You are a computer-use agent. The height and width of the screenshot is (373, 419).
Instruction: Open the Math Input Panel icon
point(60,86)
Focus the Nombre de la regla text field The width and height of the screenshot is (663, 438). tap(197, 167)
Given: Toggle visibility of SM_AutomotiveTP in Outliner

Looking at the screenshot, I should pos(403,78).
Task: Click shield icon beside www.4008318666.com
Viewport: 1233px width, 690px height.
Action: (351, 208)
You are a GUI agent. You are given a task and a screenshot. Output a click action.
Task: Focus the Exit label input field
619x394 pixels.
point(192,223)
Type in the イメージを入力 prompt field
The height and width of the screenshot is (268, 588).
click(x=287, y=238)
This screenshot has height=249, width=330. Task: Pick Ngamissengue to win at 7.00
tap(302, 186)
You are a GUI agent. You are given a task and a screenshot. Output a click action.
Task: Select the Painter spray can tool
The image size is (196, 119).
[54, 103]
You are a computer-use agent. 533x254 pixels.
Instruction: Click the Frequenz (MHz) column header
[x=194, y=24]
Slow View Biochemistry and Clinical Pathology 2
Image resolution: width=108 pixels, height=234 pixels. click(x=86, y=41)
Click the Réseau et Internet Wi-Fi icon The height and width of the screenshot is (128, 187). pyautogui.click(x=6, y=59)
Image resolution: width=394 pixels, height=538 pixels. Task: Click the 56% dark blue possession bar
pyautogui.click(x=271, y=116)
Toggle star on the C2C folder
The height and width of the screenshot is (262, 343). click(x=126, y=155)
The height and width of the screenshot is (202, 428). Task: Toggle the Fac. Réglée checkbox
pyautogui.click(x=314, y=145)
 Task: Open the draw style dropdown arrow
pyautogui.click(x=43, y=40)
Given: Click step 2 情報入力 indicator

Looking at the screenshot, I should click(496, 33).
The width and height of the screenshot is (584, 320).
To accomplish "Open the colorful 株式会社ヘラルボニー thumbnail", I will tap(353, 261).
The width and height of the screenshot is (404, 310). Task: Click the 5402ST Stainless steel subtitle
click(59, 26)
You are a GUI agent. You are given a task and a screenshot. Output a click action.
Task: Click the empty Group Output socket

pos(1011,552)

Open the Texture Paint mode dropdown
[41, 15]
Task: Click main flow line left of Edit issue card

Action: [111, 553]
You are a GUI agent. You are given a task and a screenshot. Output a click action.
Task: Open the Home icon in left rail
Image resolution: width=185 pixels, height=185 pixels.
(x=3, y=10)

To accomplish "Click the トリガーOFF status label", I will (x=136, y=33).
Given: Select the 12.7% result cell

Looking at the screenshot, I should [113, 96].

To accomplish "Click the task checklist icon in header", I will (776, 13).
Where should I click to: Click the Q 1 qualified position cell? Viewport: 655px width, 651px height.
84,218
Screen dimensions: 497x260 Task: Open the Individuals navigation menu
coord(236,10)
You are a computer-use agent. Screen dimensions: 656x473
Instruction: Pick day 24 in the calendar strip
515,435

• ASSIGNMENT
Having read the entries above, restate them all word for word.

• RESULT
You are a computer-use agent. The height and width of the screenshot is (373, 419).
Instruction: Open the Math Input Panel icon
point(60,86)
Focus the Nombre de la regla text field The width and height of the screenshot is (663, 438). tap(197, 167)
Given: Toggle visibility of SM_AutomotiveTP in Outliner

Looking at the screenshot, I should pos(403,78).
Task: Click shield icon beside www.4008318666.com
Viewport: 1233px width, 690px height.
Action: (351, 208)
You are a GUI agent. You are given a task and a screenshot. Output a click action.
Task: Focus the Exit label input field
619x394 pixels.
point(192,223)
Type in the イメージを入力 prompt field
The height and width of the screenshot is (268, 588).
click(x=287, y=238)
This screenshot has height=249, width=330. Task: Pick Ngamissengue to win at 7.00
tap(302, 186)
You are a GUI agent. You are given a task and a screenshot. Output a click action.
Task: Select the Painter spray can tool
The image size is (196, 119).
[54, 103]
You are a computer-use agent. 533x254 pixels.
Instruction: Click the Frequenz (MHz) column header
[x=194, y=24]
Slow View Biochemistry and Clinical Pathology 2
Image resolution: width=108 pixels, height=234 pixels. click(x=86, y=41)
Click the Réseau et Internet Wi-Fi icon The height and width of the screenshot is (128, 187). pyautogui.click(x=6, y=59)
Image resolution: width=394 pixels, height=538 pixels. Task: Click the 56% dark blue possession bar
pyautogui.click(x=271, y=116)
Toggle star on the C2C folder
The height and width of the screenshot is (262, 343). click(x=126, y=155)
The height and width of the screenshot is (202, 428). Task: Toggle the Fac. Réglée checkbox
pyautogui.click(x=314, y=145)
 Task: Open the draw style dropdown arrow
pyautogui.click(x=43, y=40)
Given: Click step 2 情報入力 indicator

Looking at the screenshot, I should click(496, 33).
The width and height of the screenshot is (584, 320).
To accomplish "Open the colorful 株式会社ヘラルボニー thumbnail", I will tap(353, 261).
The width and height of the screenshot is (404, 310). Task: Click the 5402ST Stainless steel subtitle
click(59, 26)
You are a GUI agent. You are given a task and a screenshot. Output a click action.
Task: Click the empty Group Output socket

pos(1011,552)

Open the Texture Paint mode dropdown
[41, 15]
Task: Click main flow line left of Edit issue card

Action: [111, 553]
You are a GUI agent. You are given a task and a screenshot. Output a click action.
Task: Open the Home icon in left rail
Image resolution: width=185 pixels, height=185 pixels.
(x=3, y=10)

To accomplish "Click the トリガーOFF status label", I will (x=136, y=33).
Given: Select the 12.7% result cell

Looking at the screenshot, I should [113, 96].

To accomplish "Click the task checklist icon in header", I will (776, 13).
Where should I click to: Click the Q 1 qualified position cell? Viewport: 655px width, 651px height.
84,218
Screen dimensions: 497x260 Task: Open the Individuals navigation menu
coord(236,10)
You are a computer-use agent. Screen dimensions: 656x473
Instruction: Pick day 24 in the calendar strip
515,435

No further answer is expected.